[Screenshot grounding data]
= = = = = = =

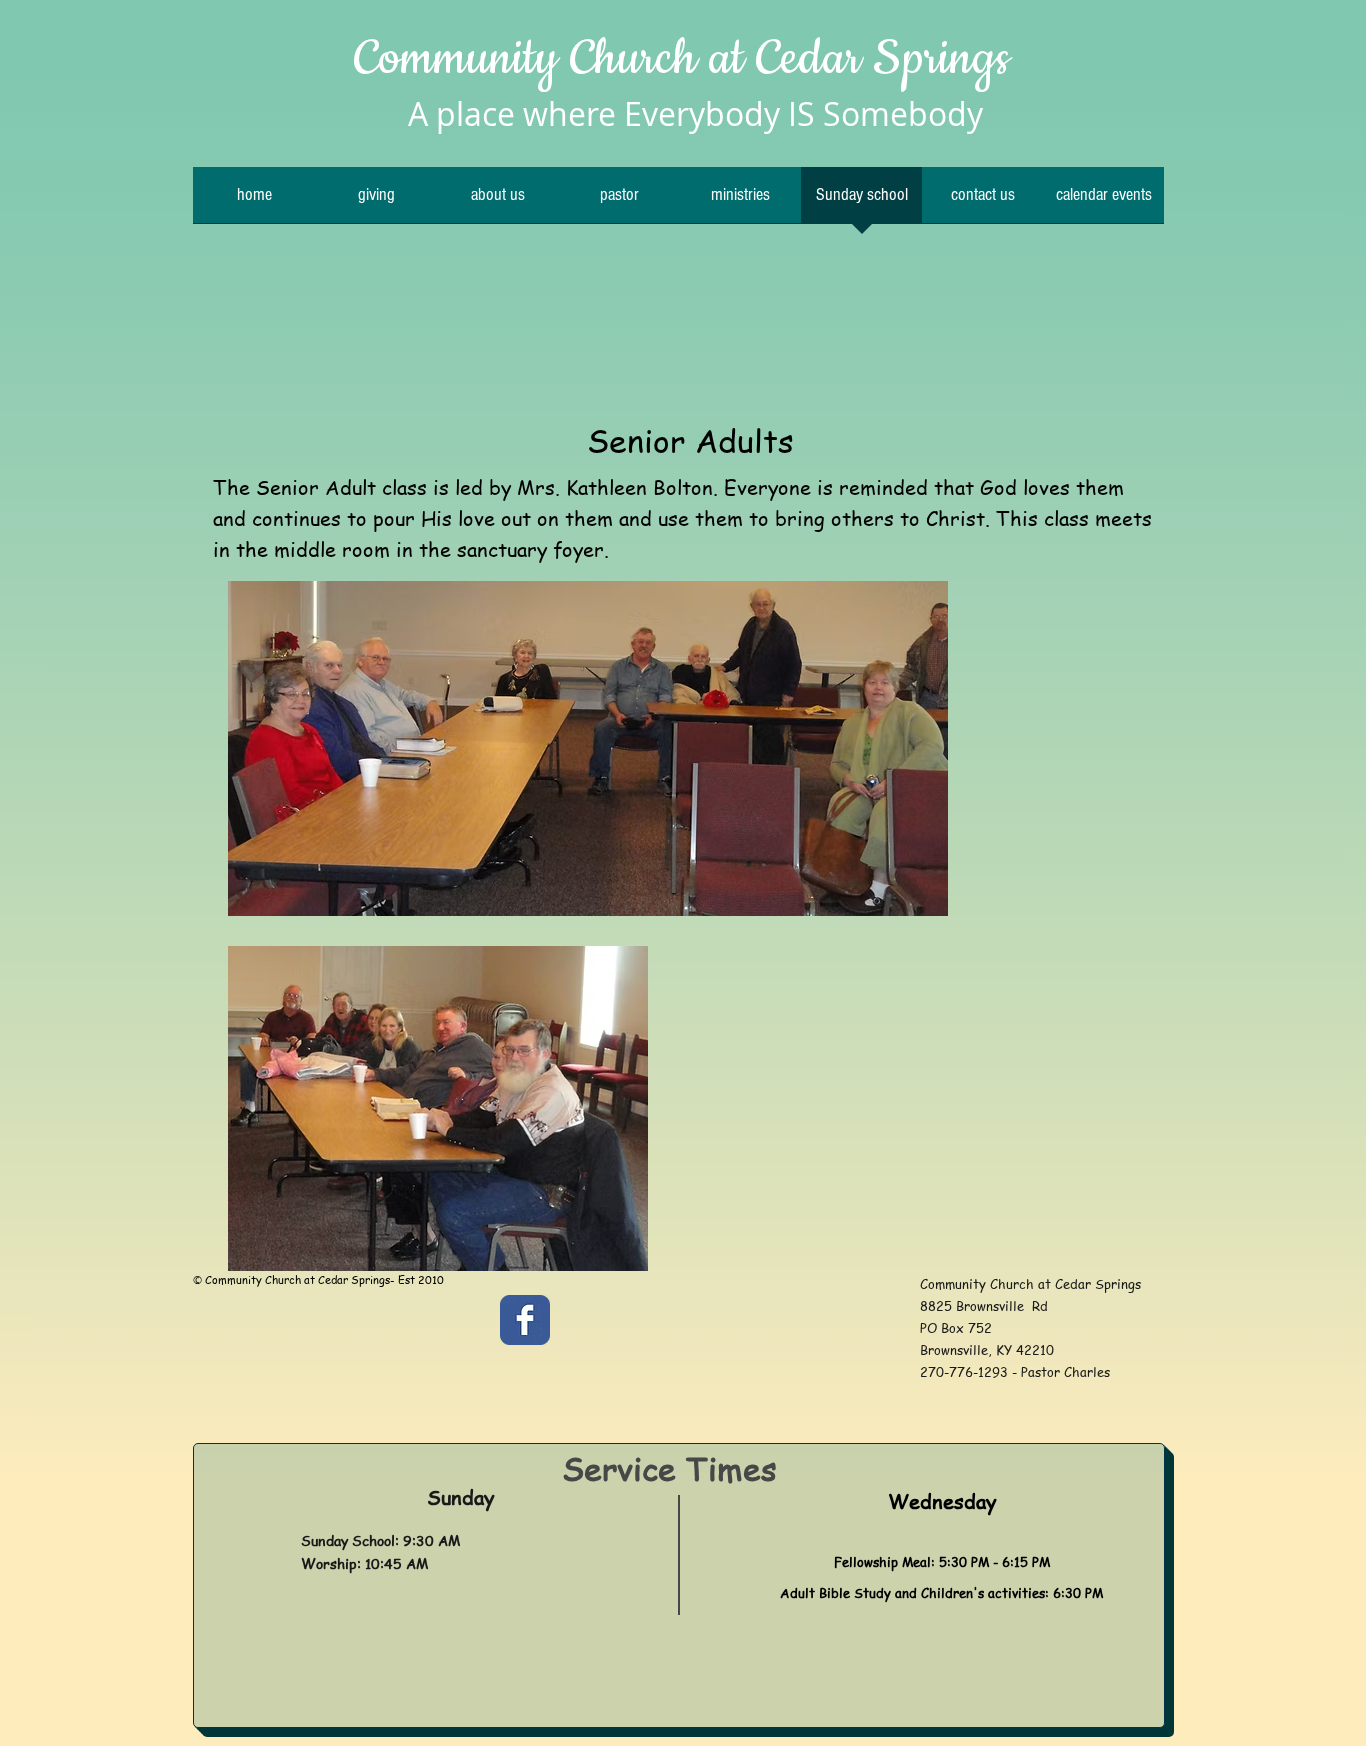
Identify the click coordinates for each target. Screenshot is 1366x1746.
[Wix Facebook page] (525, 1320)
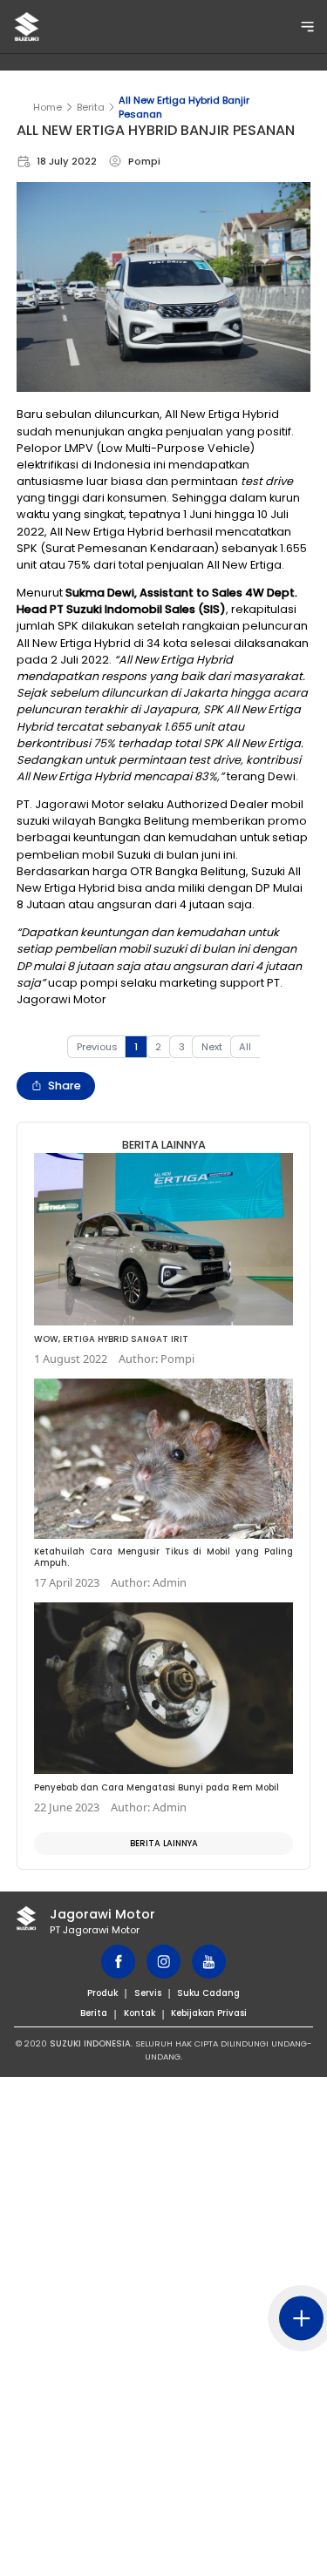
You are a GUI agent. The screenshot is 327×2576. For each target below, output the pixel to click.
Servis (147, 1993)
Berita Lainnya (164, 1843)
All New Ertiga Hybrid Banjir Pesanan (184, 107)
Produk (102, 1993)
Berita (91, 107)
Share (64, 1085)
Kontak (139, 2013)
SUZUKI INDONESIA (90, 2043)
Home (47, 107)
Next (211, 1047)
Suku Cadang (208, 1993)
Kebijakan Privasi (209, 2013)
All (245, 1047)
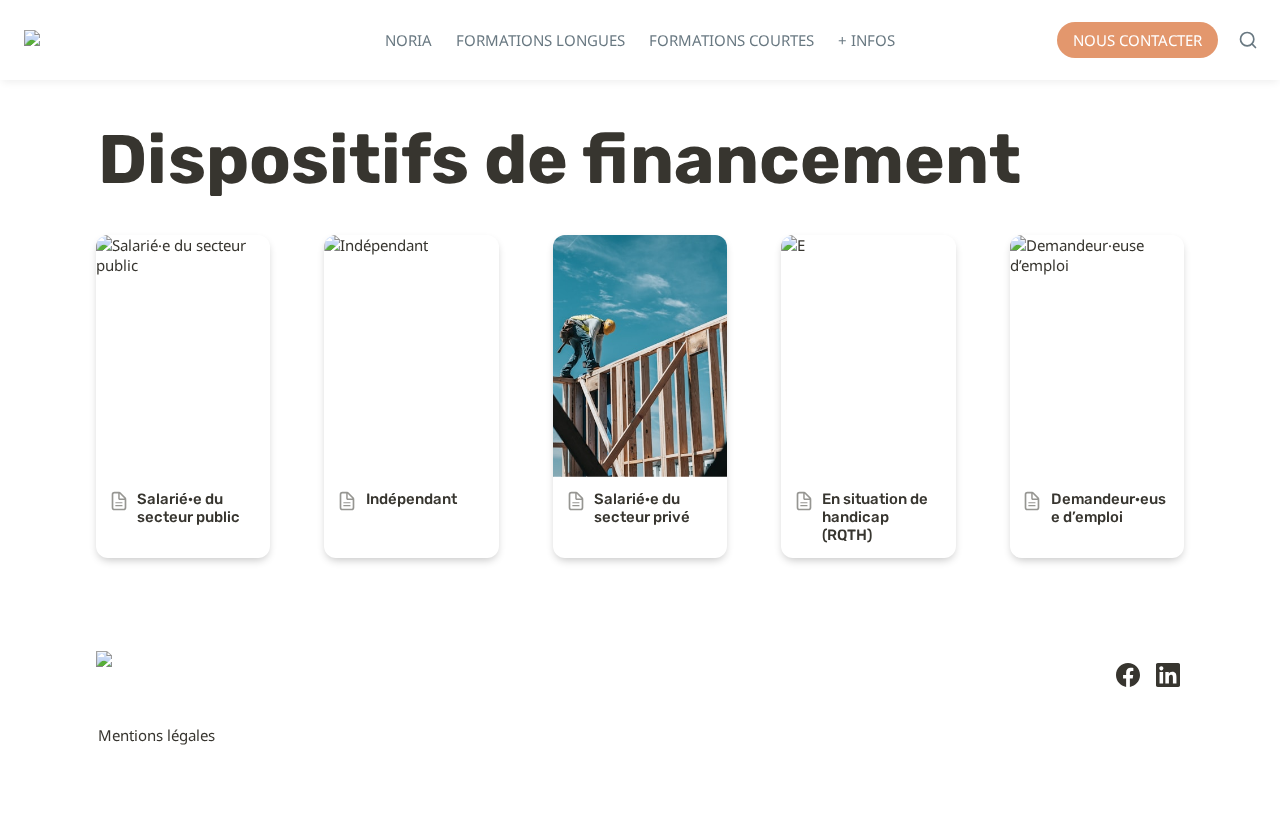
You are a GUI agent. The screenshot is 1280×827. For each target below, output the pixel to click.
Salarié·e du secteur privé (639, 245)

= = = = = = =

Using the records above, gather all lines where the string "output" is present.

You are a GUI agent. The screenshot is 327×2576. For each target below, output the pixel to click.
You are a GUI agent. The screenshot is 1280×827. For each target below, output the pixel to click.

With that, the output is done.